By Dado Ruvic
I was ten years old when a heavy snowfall trapped Bosnia and Herzegovina in 2000, and forced its authorities to declare a state of emergency. I remember these as fun days – we didn’t have to go to school and we just enjoyed the snow. But the latest cold spell enveloping Europe has hit Bosnia hard, blocking its traffic, burying in snow and isolating villages, straining its creaking power infrastructure and most importantly taking many lives during the coldest weather in decades. I have only now realized that snow above one metre is no longer fun, when a 20 minute drive turns into three hours.
In the first few days there were many similar photos emerging on the wire, showing the iced-in towns and villages, people cleaning their yards the blocked traffic. I was also sending photos with the same content.

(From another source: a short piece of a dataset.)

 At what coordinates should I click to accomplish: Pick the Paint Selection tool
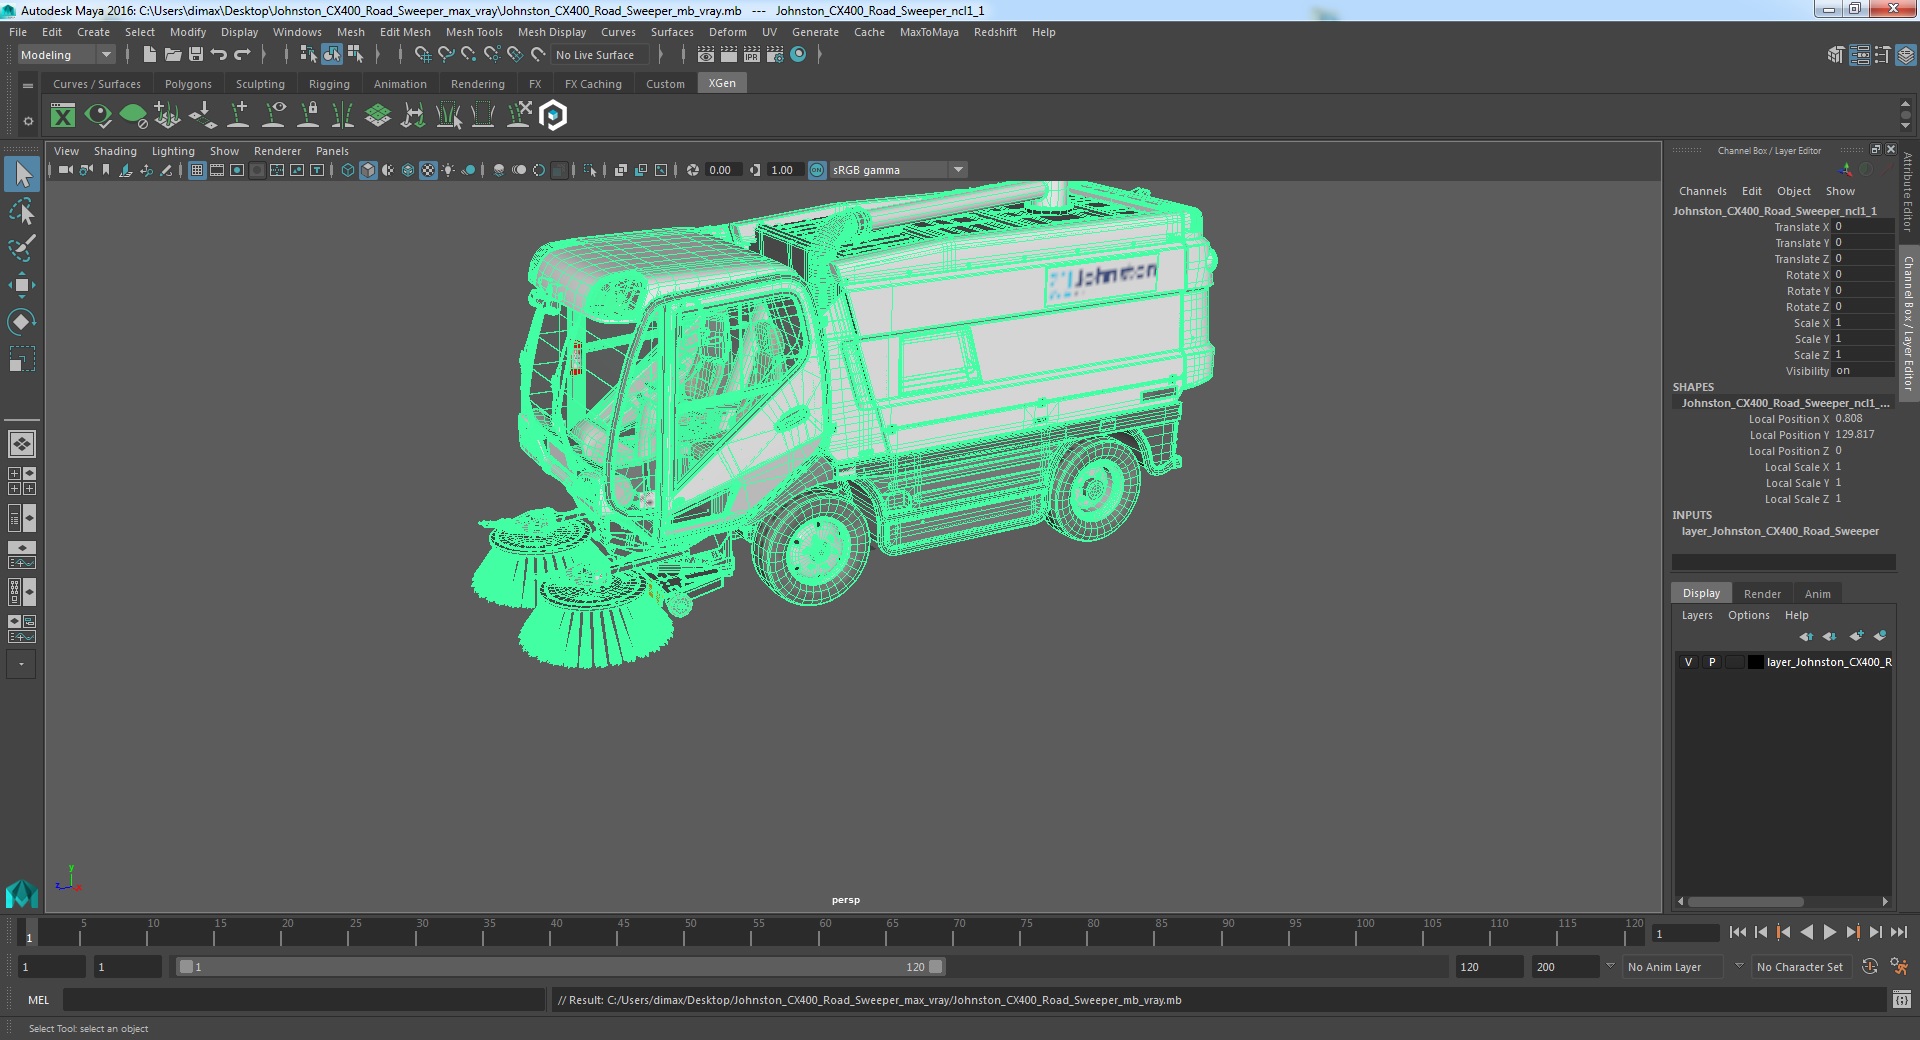coord(22,248)
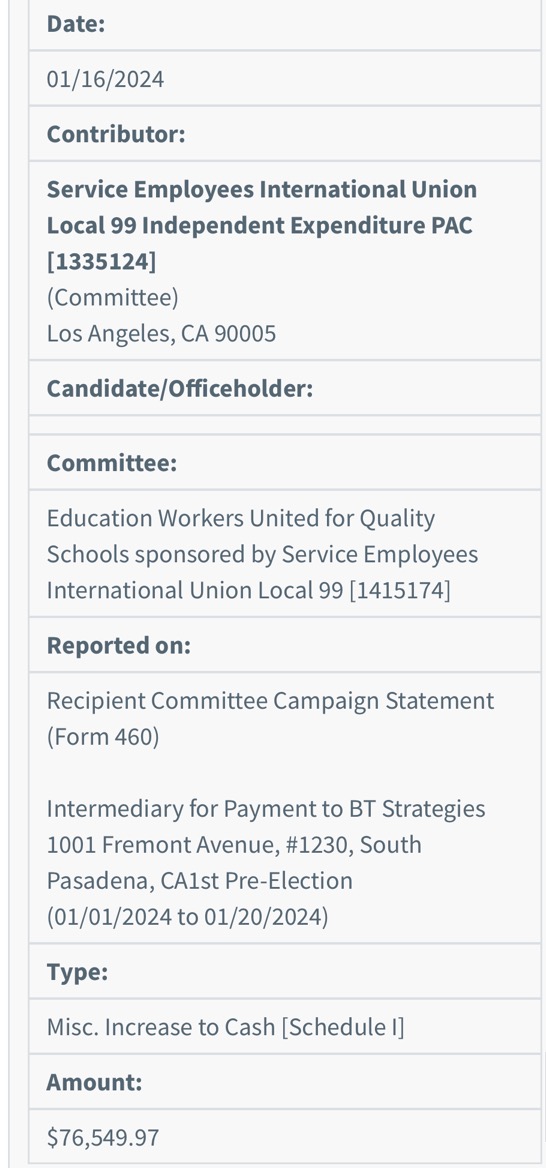Click the Reported on label
The height and width of the screenshot is (1174, 546).
pos(118,645)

On the second day of covering this weather story, I realized I had to do something different. I wanted to show them things they had never seen before. I was trying to contact friends, colleagues and some old pals for two days before I realized I had no contacts left. I suddenly got hold of Boban Kusturica, the manager of the Serb Republic helicopter service. In my short career, I have never met a man holding such an important position being so down-to-earth, friendly and supportive.
At the start, I wanted to shoot from a helicopter to capture isolated villages in eastern Bosnia. I also wanted to make images of aid workers delivering food and medicine and evacuating sick people from the inaccessible villages. On Wednesday morning, I received a call from Boban telling me his helicopter would come to Sarajevo and pick me up. It seemed a bit surreal to me, as many people consider me young, inexperienced, and thus don’t always take me seriously. I arrived at Lukavica, near Sarajevo, where an improvised heliport was made on a small soccer stadium. Five minutes later a helicopter came to pick me up but we had to wait for some time to depart, because the weather was terrible and the airport dispatcher had not received the flight permission. After ten minutes of waiting, we were granted permission. Unfortunately, we were only approved for a half an hour flight. I could only take panoramic images of the snow-buried villages and we had to go back urgently.
I was very angry but at the same time happy – I had photos of the snow-capped villages, but unfortunately no photos of evacuation and delivery of food and medicines. The next day I received a call from Boban asking me to join them on a trip to the town of Kalinovik where an improvised heliport was made on the main road at the very entrance to the town. I arrived there with a wide smile on my face, hoping that I’d finally make some great shots. When I got there I took several photos of the medicines and food loads they were preparing to deliver to the local villagers.
The main pilot did not allow me to sit in the helicopter during the first round because they were overloaded and the tank was full of fuel. I waited for them to spend some fuel so I could jump in. In the meantime, the second helicopter arrived with the Serb Republic Prime Minister Aleksandar Dzombic. I had taken photos of him while the crew was pumping fuel into another helicopter, preparing for an emergency take off.